:: Excerpted data
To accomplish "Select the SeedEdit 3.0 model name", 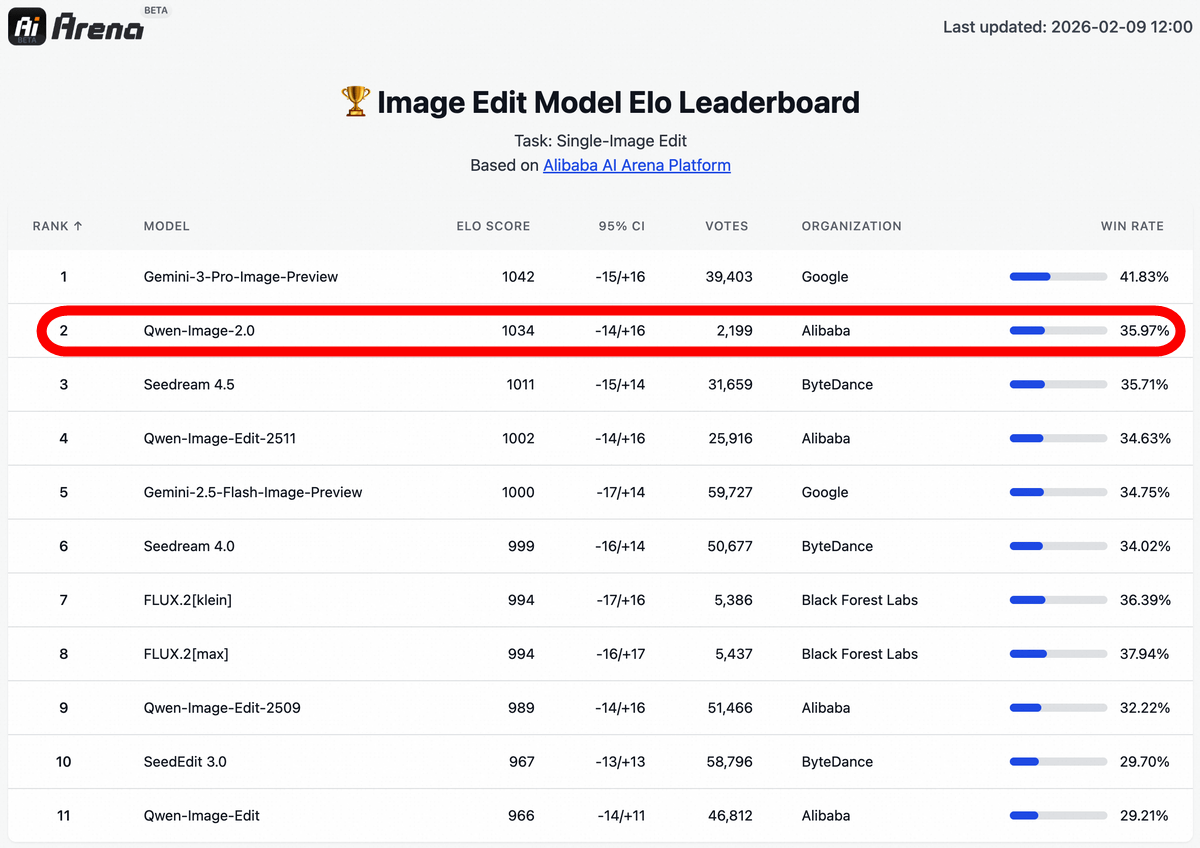I will coord(185,762).
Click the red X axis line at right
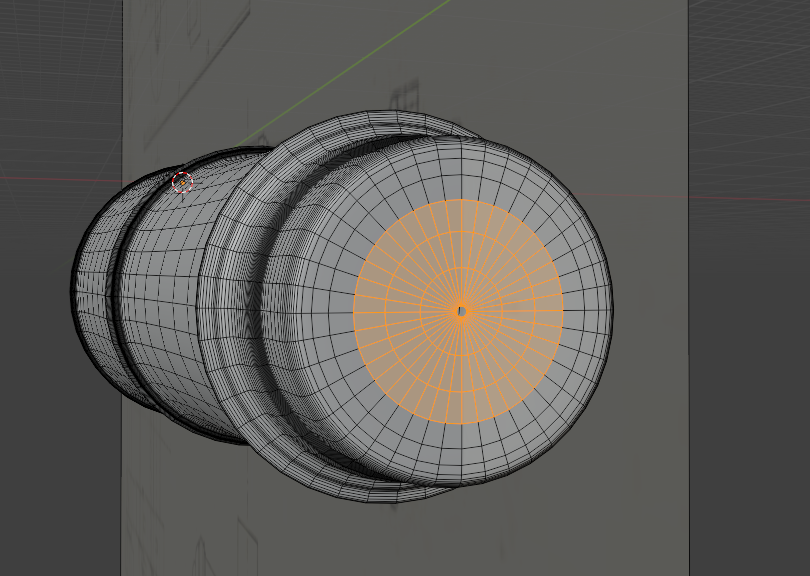The width and height of the screenshot is (810, 576). coord(750,197)
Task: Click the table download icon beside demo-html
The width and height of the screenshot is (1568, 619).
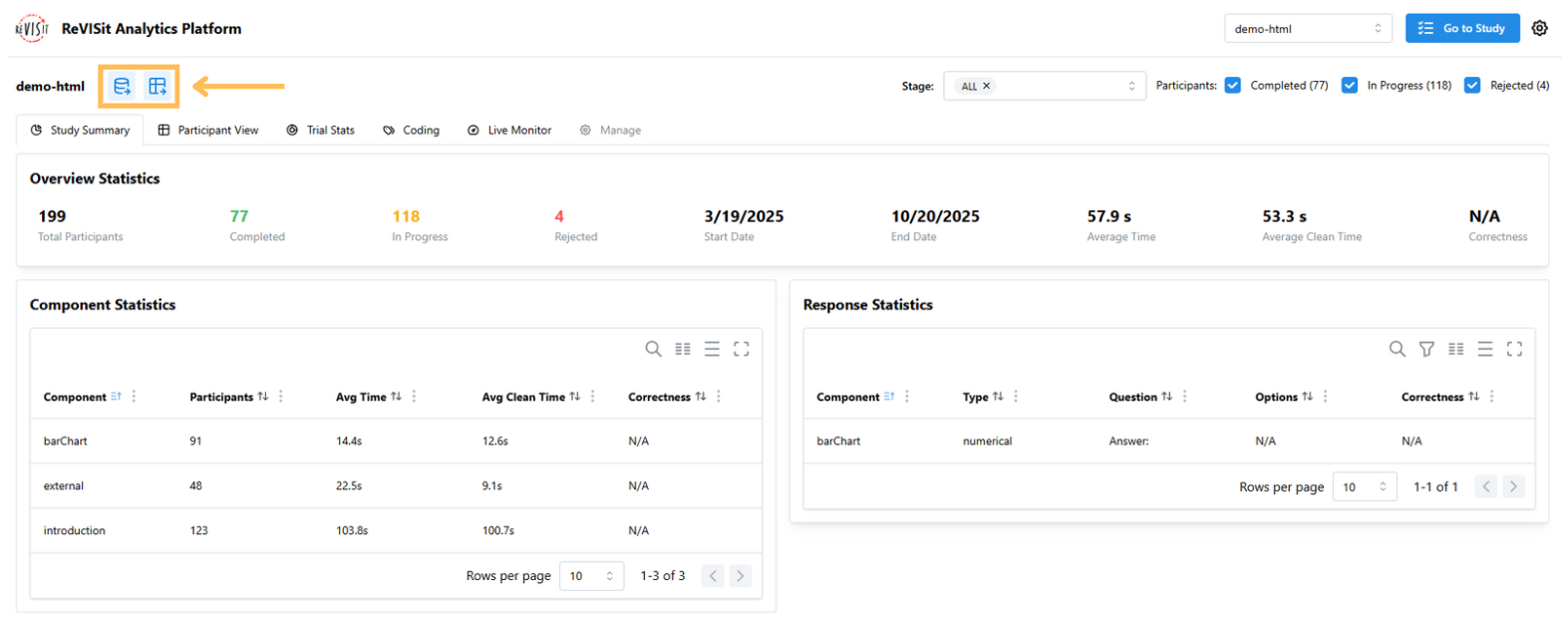Action: 157,87
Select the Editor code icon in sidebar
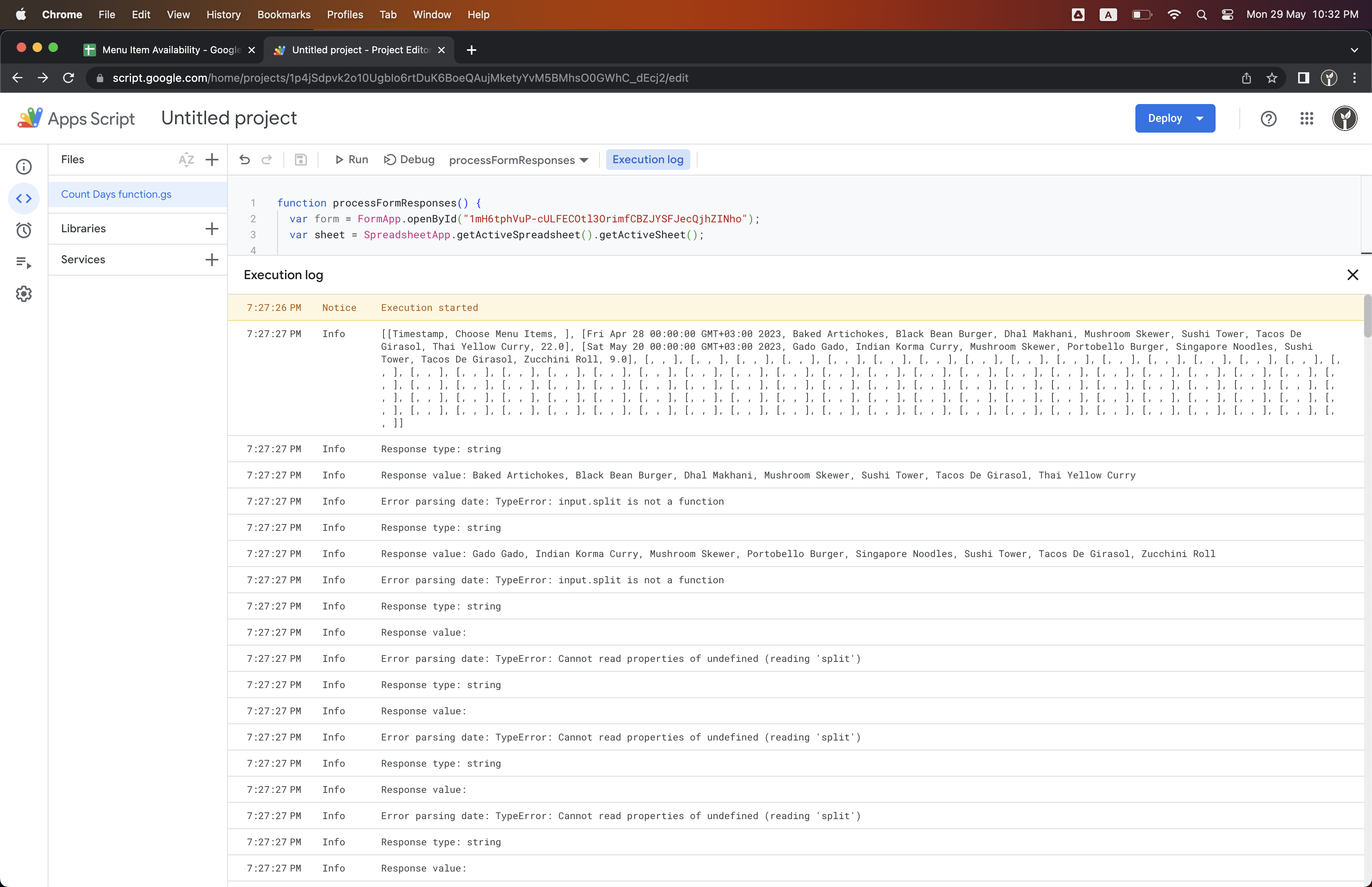 pyautogui.click(x=23, y=199)
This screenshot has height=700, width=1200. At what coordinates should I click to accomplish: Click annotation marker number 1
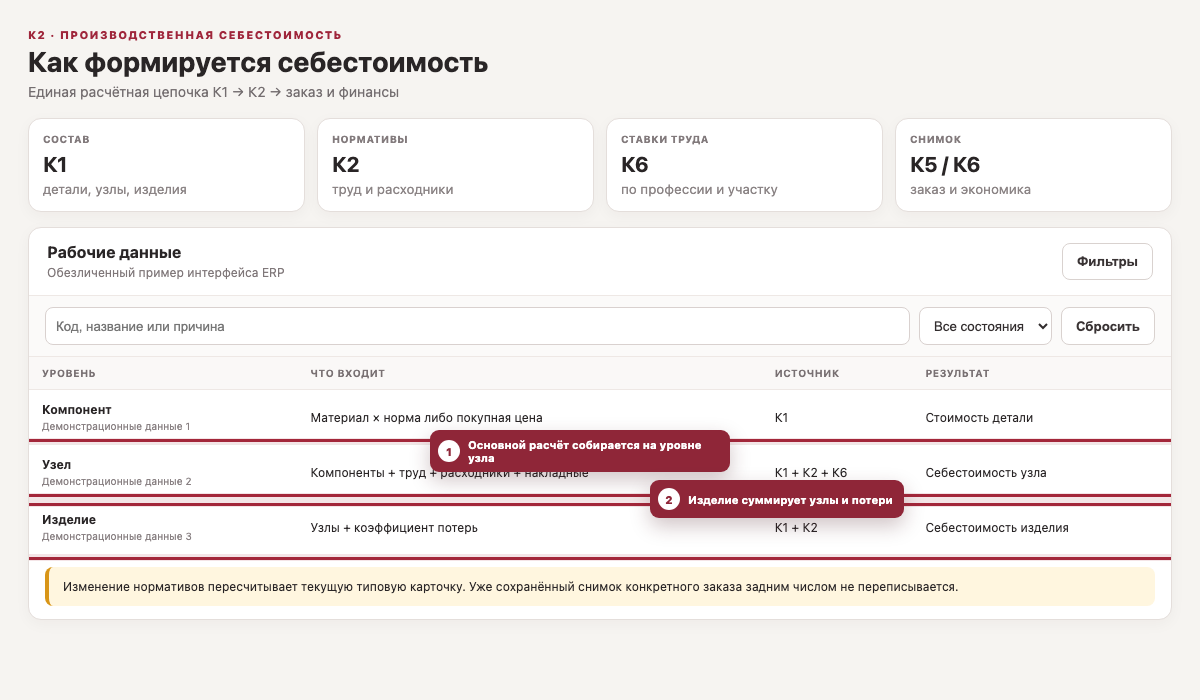point(449,452)
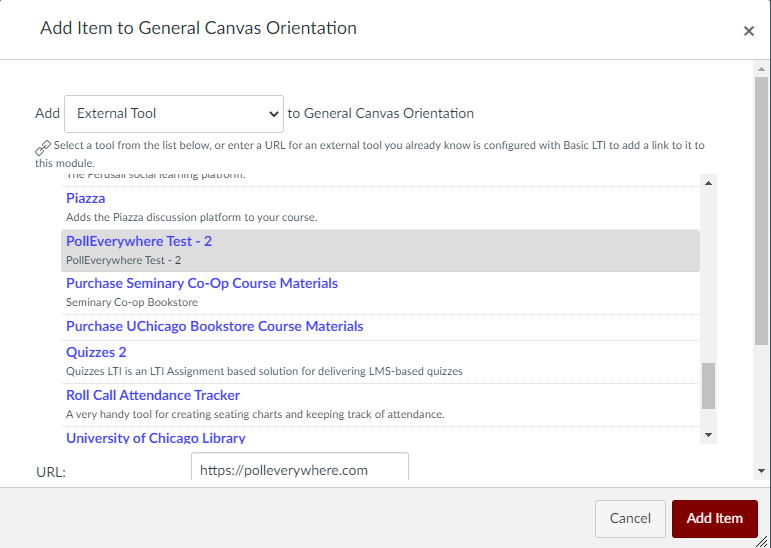
Task: Select University of Chicago Library tool
Action: pos(156,438)
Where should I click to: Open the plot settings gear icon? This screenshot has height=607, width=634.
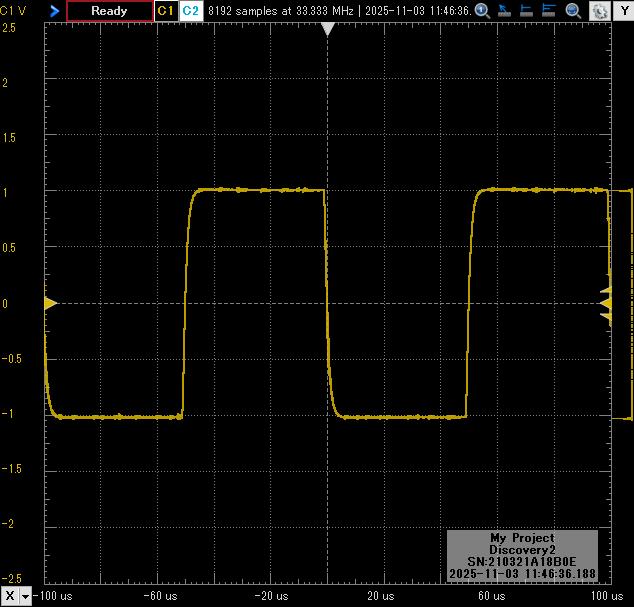(x=599, y=11)
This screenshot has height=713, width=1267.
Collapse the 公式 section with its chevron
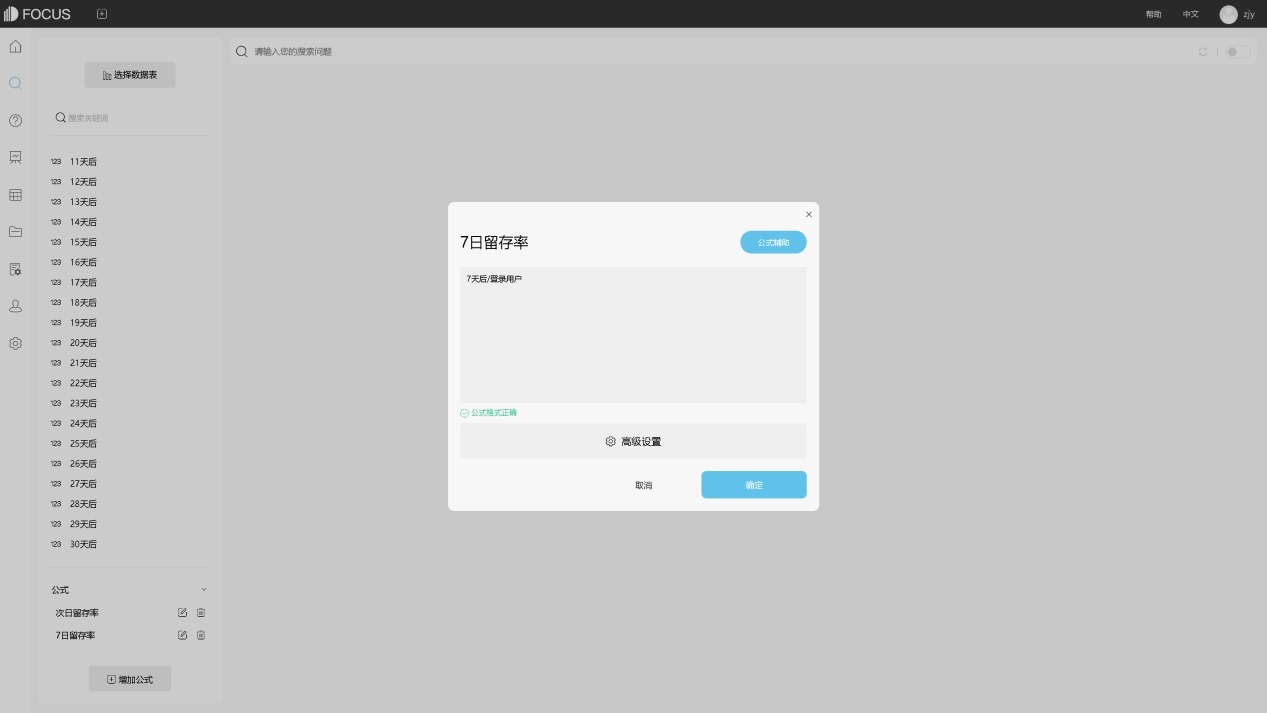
::::
# Given exercise
Reproduce the data verbatim, from the line containing "Click the red X axis line at right" up to and including the line containing "(x=599, y=11)", leaving out the pictures.

# Result for this task
Click the red X axis line at right
The width and height of the screenshot is (810, 576). coord(750,197)
Task: Click the table download icon beside demo-html
The width and height of the screenshot is (1568, 619).
Action: 157,87
Select the Editor code icon in sidebar
 pyautogui.click(x=23, y=199)
This screenshot has height=700, width=1200. At what coordinates should I click to accomplish: Click annotation marker number 1
point(449,452)
Task: Select University of Chicago Library tool
Action: pos(156,438)
Where should I click to: Open the plot settings gear icon? This screenshot has height=607, width=634.
(x=599, y=11)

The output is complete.